By ADAM GIFFORD
Energy Options Limited (EOL) is starting to sell into the 20,000-strong customer base of listed telephony company Newcall, which bought a 75 per cent stake in the embryonic Auckland electricity reseller last week.
"We bought the shareholding so we could sign up our client base to power as well as telephony products. It's the first time a company like us has undertaken to do another utility," said Newcall sales and marketing director Stephan Goodburn.
Customers of Iprolink, the internet service provider Newcall bought the week before, will also be targeted.
EOL managing director Donald Cheesman said the companies will be run separately. With sales staff seconded over from Newcall, EOL now has six people targeting small and medium-sized companies north of Taupo, the area where the company has access agreements with lines companies, and the same market sector Newcall is targeting with its telephony services.
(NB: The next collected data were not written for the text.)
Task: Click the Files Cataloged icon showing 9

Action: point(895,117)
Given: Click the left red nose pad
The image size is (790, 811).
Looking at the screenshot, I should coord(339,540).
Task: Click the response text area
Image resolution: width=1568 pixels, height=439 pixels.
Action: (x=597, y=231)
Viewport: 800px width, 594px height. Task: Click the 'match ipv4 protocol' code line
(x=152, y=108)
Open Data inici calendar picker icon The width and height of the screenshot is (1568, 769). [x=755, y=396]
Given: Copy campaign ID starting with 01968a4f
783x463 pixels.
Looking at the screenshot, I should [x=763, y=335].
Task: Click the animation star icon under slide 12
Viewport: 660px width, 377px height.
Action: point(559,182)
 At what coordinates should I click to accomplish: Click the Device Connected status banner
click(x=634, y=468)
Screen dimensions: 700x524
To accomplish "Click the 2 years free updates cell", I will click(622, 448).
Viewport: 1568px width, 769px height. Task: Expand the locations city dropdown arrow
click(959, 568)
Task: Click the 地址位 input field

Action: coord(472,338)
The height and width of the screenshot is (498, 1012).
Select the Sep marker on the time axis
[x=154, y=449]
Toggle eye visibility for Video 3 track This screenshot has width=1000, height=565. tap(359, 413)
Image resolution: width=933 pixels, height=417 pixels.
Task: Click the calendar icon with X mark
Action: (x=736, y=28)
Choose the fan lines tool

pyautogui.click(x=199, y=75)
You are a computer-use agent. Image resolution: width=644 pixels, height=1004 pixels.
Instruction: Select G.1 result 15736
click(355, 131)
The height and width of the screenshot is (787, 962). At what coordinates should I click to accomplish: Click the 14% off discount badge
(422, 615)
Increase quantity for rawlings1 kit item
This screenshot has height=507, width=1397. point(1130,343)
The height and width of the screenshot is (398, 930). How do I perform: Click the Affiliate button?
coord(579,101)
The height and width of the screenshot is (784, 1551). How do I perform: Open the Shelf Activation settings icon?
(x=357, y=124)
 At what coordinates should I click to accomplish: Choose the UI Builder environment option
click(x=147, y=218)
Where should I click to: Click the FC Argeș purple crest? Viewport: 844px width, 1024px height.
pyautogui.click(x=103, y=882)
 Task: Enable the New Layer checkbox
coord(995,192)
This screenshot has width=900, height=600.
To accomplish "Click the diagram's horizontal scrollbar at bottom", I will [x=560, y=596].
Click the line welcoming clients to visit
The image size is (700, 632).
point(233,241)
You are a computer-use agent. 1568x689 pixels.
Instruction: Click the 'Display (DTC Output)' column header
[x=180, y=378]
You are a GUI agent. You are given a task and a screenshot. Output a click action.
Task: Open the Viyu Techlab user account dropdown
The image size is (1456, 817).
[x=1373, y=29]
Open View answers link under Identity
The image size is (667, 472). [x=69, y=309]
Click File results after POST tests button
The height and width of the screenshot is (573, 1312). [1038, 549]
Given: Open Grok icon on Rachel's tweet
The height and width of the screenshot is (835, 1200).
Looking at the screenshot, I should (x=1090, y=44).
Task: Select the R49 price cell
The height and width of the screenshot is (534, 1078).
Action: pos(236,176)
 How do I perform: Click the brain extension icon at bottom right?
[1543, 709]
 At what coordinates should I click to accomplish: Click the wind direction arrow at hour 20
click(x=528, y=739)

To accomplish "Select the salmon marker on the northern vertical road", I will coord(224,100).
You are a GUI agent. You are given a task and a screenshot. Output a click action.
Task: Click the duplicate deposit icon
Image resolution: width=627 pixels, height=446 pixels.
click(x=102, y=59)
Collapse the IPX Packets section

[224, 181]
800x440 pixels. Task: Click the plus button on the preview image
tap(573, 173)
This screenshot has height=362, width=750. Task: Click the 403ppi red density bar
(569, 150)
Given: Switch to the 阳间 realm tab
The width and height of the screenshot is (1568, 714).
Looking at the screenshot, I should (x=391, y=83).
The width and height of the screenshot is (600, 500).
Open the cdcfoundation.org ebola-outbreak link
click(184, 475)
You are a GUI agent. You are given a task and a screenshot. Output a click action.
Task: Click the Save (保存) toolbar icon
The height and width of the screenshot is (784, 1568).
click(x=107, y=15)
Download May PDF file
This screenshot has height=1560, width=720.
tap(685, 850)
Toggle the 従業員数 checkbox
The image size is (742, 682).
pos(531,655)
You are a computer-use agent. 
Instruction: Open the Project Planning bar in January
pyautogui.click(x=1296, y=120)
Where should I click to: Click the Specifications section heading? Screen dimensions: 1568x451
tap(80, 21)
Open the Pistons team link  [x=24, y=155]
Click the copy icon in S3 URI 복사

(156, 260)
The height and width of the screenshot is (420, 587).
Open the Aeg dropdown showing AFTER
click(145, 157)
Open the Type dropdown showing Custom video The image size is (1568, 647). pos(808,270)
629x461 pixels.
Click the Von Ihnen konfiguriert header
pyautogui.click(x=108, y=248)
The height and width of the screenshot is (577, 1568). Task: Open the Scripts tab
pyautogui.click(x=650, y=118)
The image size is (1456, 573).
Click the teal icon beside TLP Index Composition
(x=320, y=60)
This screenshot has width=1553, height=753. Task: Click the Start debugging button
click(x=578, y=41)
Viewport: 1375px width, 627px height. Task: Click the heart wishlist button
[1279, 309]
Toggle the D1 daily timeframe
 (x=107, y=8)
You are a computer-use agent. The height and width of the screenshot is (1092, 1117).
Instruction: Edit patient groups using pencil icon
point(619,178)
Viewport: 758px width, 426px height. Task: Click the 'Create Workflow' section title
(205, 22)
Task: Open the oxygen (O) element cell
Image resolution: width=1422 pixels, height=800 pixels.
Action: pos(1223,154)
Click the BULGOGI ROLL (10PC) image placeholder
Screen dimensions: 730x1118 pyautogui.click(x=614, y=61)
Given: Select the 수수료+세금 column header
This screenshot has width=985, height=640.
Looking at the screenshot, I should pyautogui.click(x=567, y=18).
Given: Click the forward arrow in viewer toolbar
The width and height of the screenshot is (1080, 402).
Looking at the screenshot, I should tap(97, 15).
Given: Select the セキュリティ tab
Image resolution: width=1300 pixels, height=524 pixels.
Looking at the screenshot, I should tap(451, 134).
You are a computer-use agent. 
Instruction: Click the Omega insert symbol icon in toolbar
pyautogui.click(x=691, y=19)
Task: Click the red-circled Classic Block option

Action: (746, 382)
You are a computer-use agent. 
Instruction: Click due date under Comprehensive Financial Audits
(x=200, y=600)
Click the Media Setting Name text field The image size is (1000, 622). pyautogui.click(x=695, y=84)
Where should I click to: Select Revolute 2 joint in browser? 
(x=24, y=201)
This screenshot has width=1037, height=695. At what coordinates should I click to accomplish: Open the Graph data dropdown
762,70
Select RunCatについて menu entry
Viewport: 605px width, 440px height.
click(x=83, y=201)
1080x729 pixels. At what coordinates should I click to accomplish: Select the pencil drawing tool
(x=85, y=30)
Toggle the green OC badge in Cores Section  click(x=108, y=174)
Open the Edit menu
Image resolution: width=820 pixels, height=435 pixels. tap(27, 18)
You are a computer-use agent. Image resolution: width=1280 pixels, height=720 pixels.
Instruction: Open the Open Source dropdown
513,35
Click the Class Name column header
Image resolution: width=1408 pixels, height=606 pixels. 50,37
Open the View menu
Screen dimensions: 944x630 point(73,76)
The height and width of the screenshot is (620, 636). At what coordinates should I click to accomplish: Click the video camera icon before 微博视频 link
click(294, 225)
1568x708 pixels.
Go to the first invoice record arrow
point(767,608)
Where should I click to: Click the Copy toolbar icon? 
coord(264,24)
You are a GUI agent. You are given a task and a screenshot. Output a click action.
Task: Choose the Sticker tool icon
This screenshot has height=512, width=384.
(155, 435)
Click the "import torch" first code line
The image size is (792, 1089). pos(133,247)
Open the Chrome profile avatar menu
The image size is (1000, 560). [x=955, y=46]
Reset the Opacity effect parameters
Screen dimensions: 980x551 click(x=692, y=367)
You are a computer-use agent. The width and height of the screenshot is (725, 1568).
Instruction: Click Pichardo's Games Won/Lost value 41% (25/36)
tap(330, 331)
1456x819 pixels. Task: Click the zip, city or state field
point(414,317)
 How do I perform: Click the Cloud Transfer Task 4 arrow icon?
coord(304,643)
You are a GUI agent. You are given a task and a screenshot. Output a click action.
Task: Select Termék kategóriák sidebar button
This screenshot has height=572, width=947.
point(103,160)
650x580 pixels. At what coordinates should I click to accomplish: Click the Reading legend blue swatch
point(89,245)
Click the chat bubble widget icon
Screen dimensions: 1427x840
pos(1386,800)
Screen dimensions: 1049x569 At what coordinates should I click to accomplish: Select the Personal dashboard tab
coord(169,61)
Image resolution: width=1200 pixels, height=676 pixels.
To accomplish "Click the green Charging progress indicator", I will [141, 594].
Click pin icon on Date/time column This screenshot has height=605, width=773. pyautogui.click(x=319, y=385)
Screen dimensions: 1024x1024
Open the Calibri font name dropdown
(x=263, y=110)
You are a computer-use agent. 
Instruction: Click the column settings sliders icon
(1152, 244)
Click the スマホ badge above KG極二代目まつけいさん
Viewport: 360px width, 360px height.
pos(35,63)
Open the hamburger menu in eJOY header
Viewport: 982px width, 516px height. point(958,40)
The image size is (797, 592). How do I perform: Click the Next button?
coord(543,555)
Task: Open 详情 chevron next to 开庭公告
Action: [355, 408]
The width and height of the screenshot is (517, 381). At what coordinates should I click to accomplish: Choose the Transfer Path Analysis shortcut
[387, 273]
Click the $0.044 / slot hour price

EOL promises savings of between 5 per cent and 15 per cent on their power bills, made possible because in a deregulated market EOL can sell power along the same lines without the infrastructure overhead of the incumbents.
Newcall bought its EOL shares for $600,000 through the issue of 1,050,000 ordinary Newcall shares at 57c a share, the same price it was trading at yesterday.
This brings total ordinary shares to 120,877,685 and values Newcall at $68.9 million.
Mr Cheesman said EOL had gathered 300 customers since it started trading on November 6.
This puts the value of the customers at $2000 each, compared with the $1550 each Natural Gas Corporation is paying to pick up Transalta's 535,000 power and gas customers.
"However, the bulk of that, more than 90 per cent, is domestic. Typically the profit stream for those customers is a tenth of the market we are selling into," Mr Cheesman said.
It has also a similar price to the $1800 Newcall paid for each of Iprolink's 2000 customers, given the $3.6 million purchase price.
Those customers, being predominantly companies and professional users, would generate higher profits than those subscribing to flat rate services.
Newcall chief financial officer Guy Pierce said EOL's customers were built up in six weeks by a company without marketing and sales expertise.
"That is what we can provide. We see this as a real embryonic opportunity to get into an industry which is only starting to deregulate. We're getting in on the ground floor.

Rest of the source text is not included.